Though coddled beyond normality—the family had 50 servants and a limo—Nabokov was also probably (but we don’t know for sure) molested by his mother’s brother, his uncle Ruka. Nabokov’s grandfather had created a family legend when he married a 17-year-old girl (he was 33) in order to have a sexual affair with the teenage girl’s mother. And Nabokov’s teenage grandmother slept around…a lot. Possibly even with Czar Nicholas’s brother Konstantin. The grandfather’s dalliances certainly came to mind when writing Lolita decades later. Instead of the older man marrying the younger woman to get to the older woman (the older woman’s daughter), the novel became the older man marrying the older woman to get to the younger…girl (the older woman’s daughter). (Taboos were also something Nabokov enjoyed playing with, like a cat with a mouse.)
When the future genius author was only 16 he inherited 2,000 acres and a few million dollars when his uncle Ruka died. The molesting uncle had left everything to his “favorite” nephew. At 16, Nabokov was rich. He had his own money. It was around this time that he self-published his first collection of poetry, using his new inheritance. The collection was largely mocked. People resented the kid’s easy money and easy life. One teacher at the Teneshev School, where he attended in his teens, asked him to at least be dropped off in the limo a block away so as not to embarrass the others.
But everything changed when, in October, 1917, the Bolshevik Revolution occurred while World War I was still going on. Lenin and Trotsky were suddenly in power. They’d been trying since the failed Decembrist Revolution of 1905 which had created the first Duma and a semi-parliamentary system but had been in practice more or less a joke; the Czar could (and frequently did) dissolve the Duma when he felt like it.
The Nabokovs weren’t safe. No one was, really, but especially because of his father, who was a political Leftist radical, someone who wanted liberalism and democracy, not autocratic central planning as Lenin proposed. The Nabokovs were anti-Czar…but also anti-Communist.

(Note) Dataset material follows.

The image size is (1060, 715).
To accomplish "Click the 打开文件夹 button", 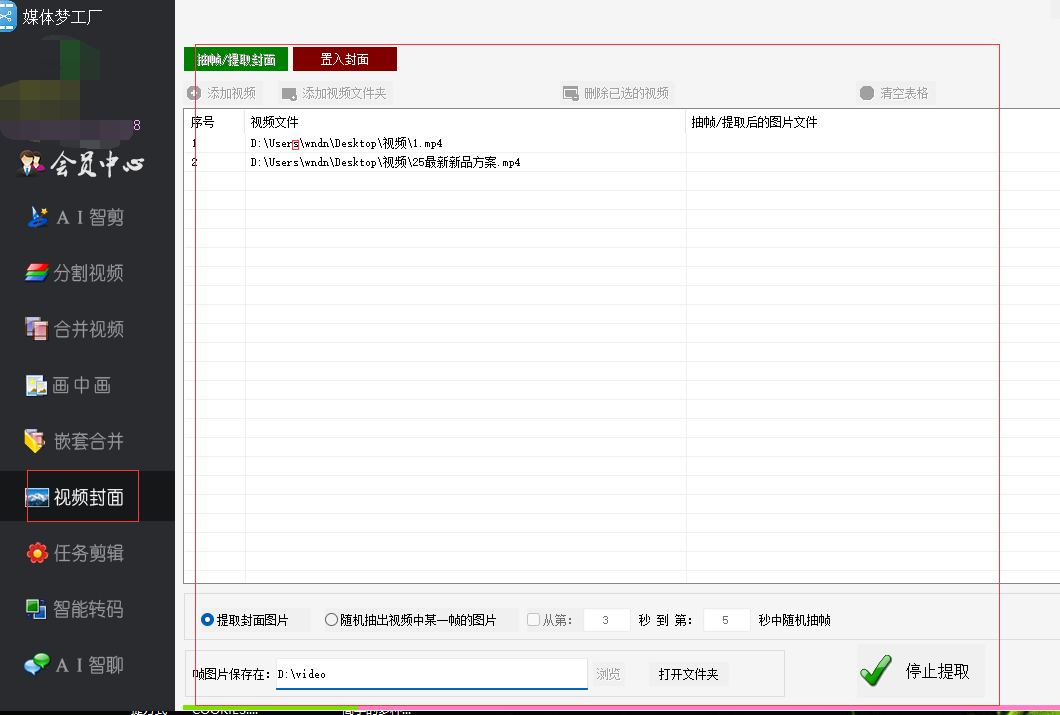I will (x=688, y=674).
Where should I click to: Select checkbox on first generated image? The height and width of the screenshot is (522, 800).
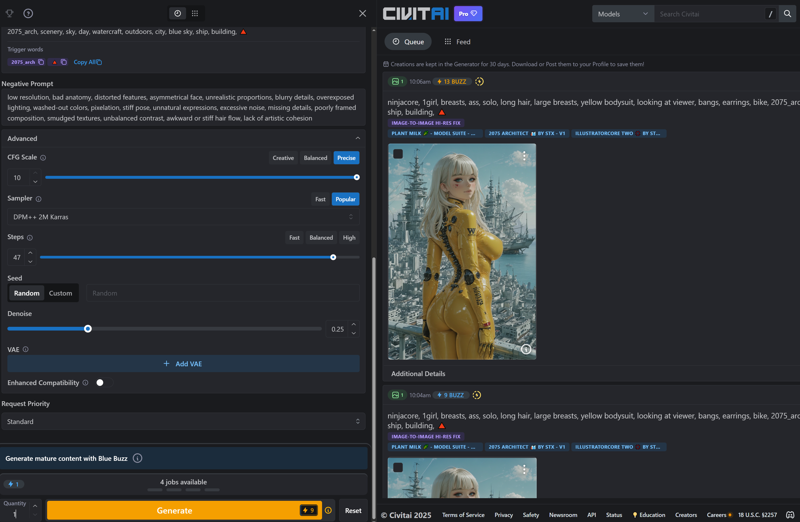tap(398, 154)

First they fled from St. Petersburg to the Crimea. They stayed their 18 months and V.D. even worked within a provisional émigré government there. Then they sailed for Berlin. Nabokov stayed there only briefly and then attended college in Cambridge, in England. Some accused Nabokov—and more than once—of being a coward because he chose to flee instead of fight during the revolution and subsequent civil war that soon erupted in Russia, pitting the White (anti-Bolshevik) Army against the Red. Perhaps. He was eighteen years old when they fled to the Crimea, and from a very wealthy upbringing. He feared for his life, as many back then did. It wasn’t a cause he felt the need to die for. And yet, all his life—living in exile—he nurtured the honeyed, rich nostalgia of one day returning to Russia. (He never did.)